Your copy should match the records exactly, except that no pictures appear in it.

##########

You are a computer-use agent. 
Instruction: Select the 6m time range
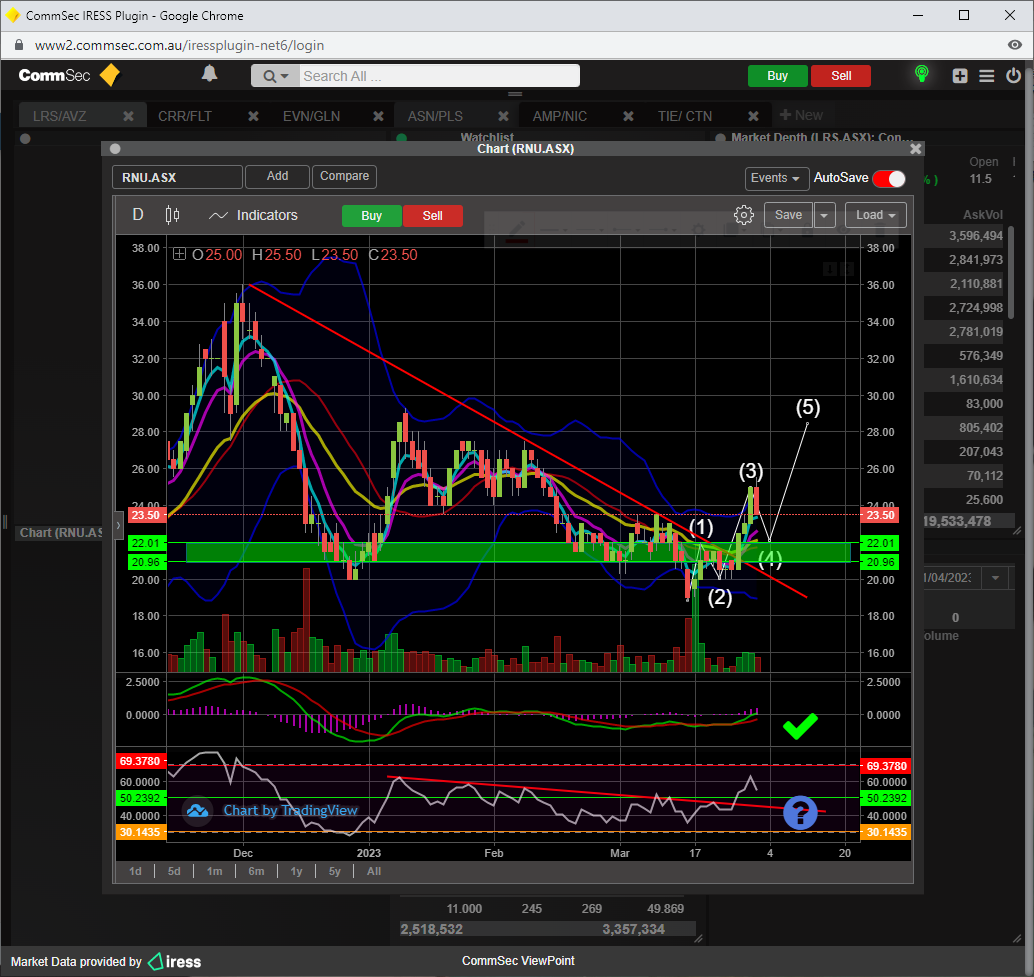tap(256, 871)
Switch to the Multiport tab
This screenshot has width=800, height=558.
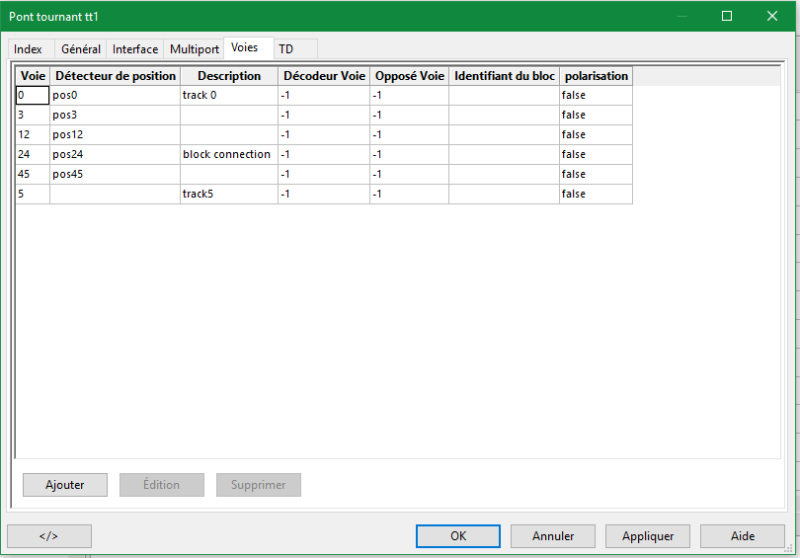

##########

■ **TASK RESPONSE**
You are a computer-use agent. 
Instruction: Select the 6m time range
tap(256, 871)
Switch to the Multiport tab
This screenshot has width=800, height=558.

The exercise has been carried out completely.